Но о выставке позже, а пока – о других красотах вокруг королевского дворца, без которых он выглядел бы очень сиротливо. И первая из них – готическая церковь Матьяша, точнее, церковь Пресвятой Богородицы, на которую пошло четверть миллиона красных черепичных плиток.

На уютной площади перед церковью гордо восседает на коне Святой Иштван – первый король венгров. Попона сделана так искусно, что кажется, будто эти бронзовые бляхи звенят на ветру.

Вокруг находится то, что называется Рыбацким бастионом: семь сторожевых башен в неороманском стиле с нишами для вождей семи мадьярских племен (второй вариант площади Героев), лестницы и террасы.

Но почему бастион «рыбацкий»? При чем тут рыбаки? В средние века, когда рыбаки торговали на рынке рядом с церковью Матьяша и их гильдия защищала крепостную стену со стороны Дуная, под сегодняшним бастионом находился рыбацкий город.

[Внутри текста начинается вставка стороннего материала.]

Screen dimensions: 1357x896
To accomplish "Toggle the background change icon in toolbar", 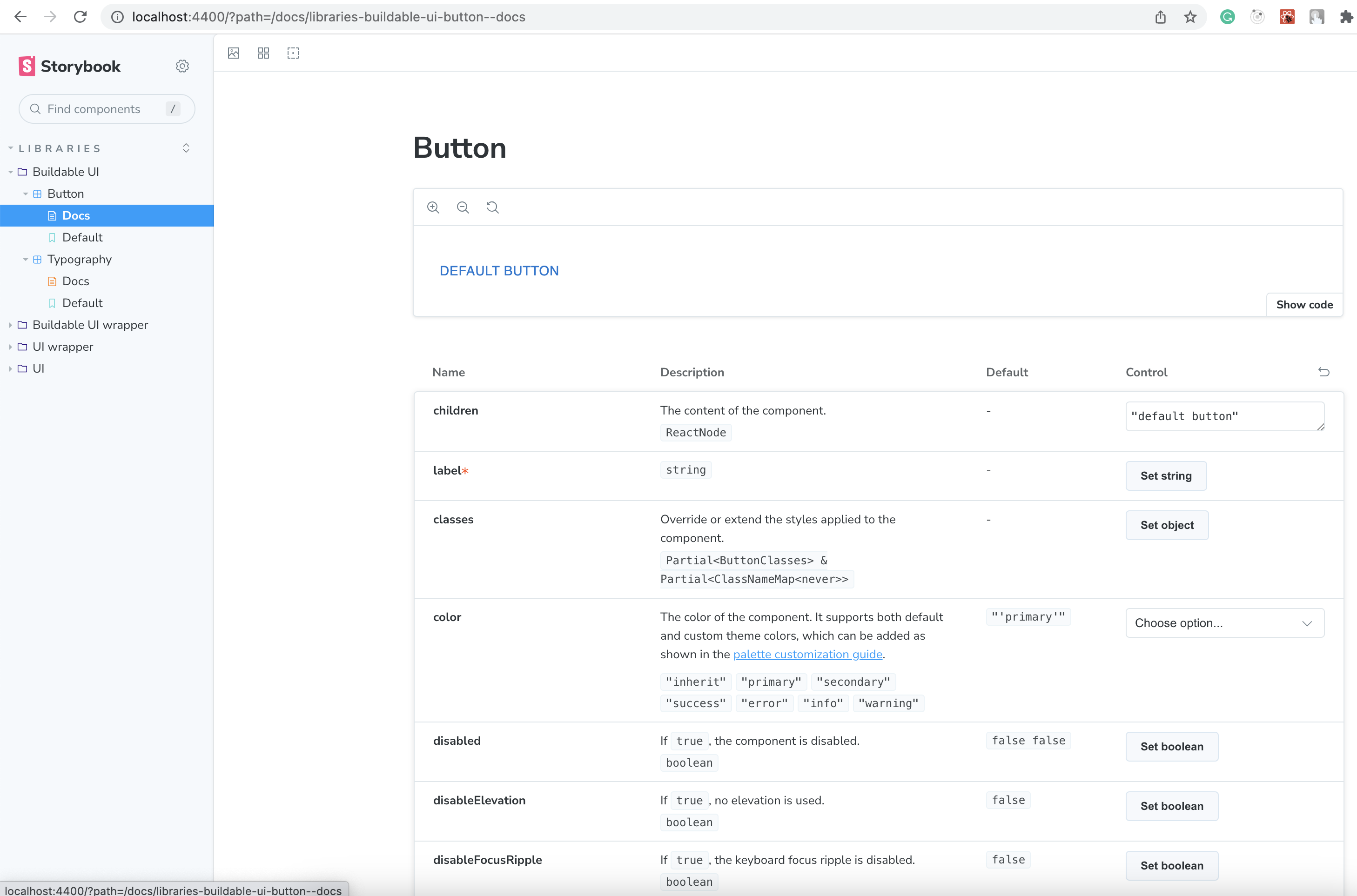I will [233, 53].
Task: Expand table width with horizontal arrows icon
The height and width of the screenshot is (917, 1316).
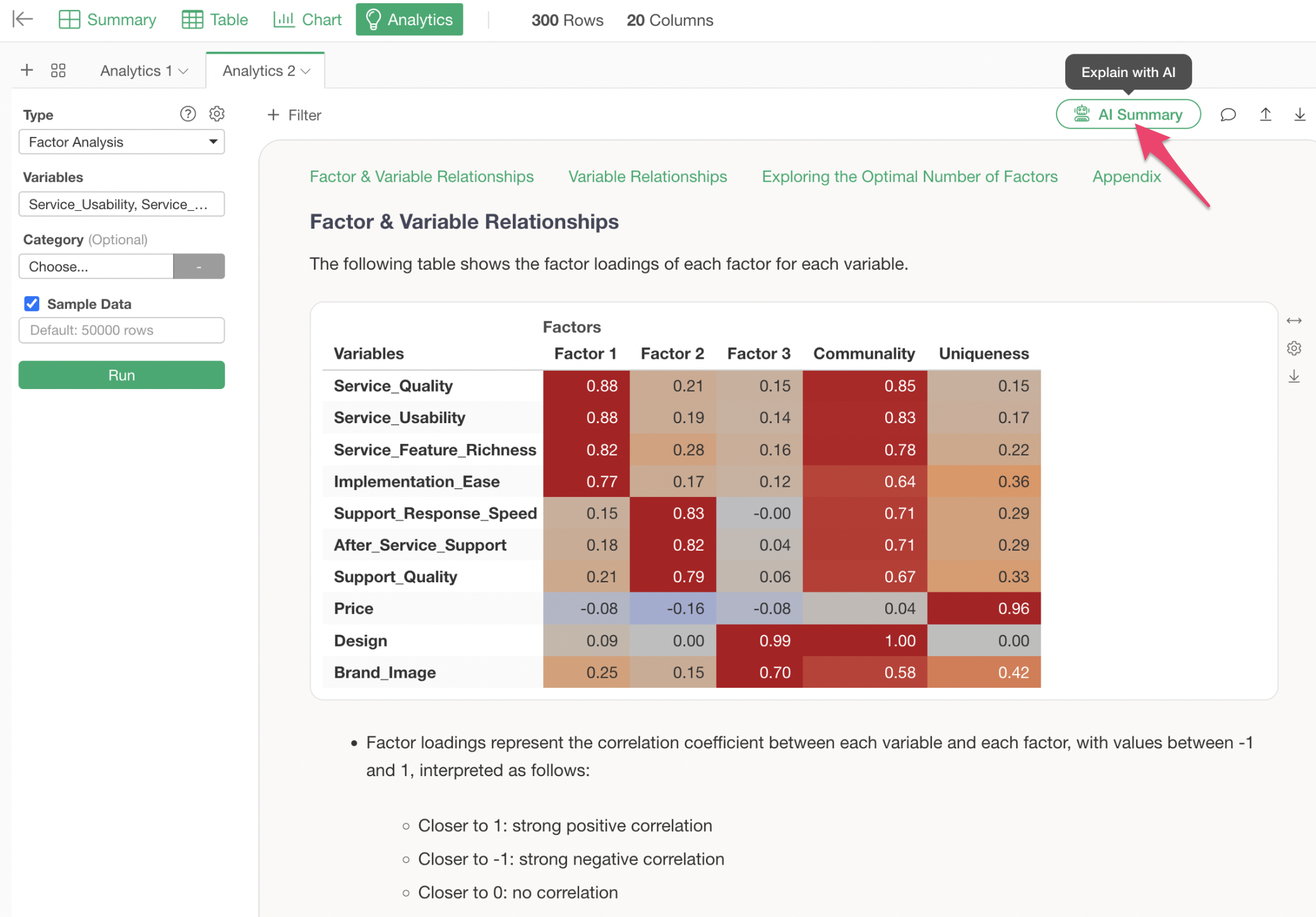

Как и в Вене, здесь стоит Чумная колонна, поставленная в честь избавления города от чумы.

Вот только самый любознательный турист не найдет ни единого упоминания о том, что в эпидемии чумы обвинили евреев, что стало поводом их первого изгнания из Венгрии в 1349 году.

После всех древностей прогулка по Буде доставит немалое удовольствие, ибо здесь тоже хватает самых необычных домов и барельефов.

А теперь несколько слов о выставке умопомрачительной мексиканской художницы Фриды Кало, чьи брови стали ее товарным знаком.

Надо было так вовремя приехать в Будапешт, чтобы, выстояв длинную очередь, попасть на эту выставку. Отдельные репродукции и даже целый альбом колдуньи Фриды, конечно, никого не оставят равнодушным, но собранные в десятке залов ее картины, карандашные рисунки, работы по дереву, керамика вызывают только одно ощущение – страшной боли. Ничего кроме боли.

Только боль осталась уделом парализованной, распятой на кровати-могиле художницы, которую все еще раздирали страсти здоровой женщины.

О себе она сказала так: «Я не больна. Я разбита. Но я счастлива жить, пока могу писать... Зачем мне ноги, если у меня есть крылья?»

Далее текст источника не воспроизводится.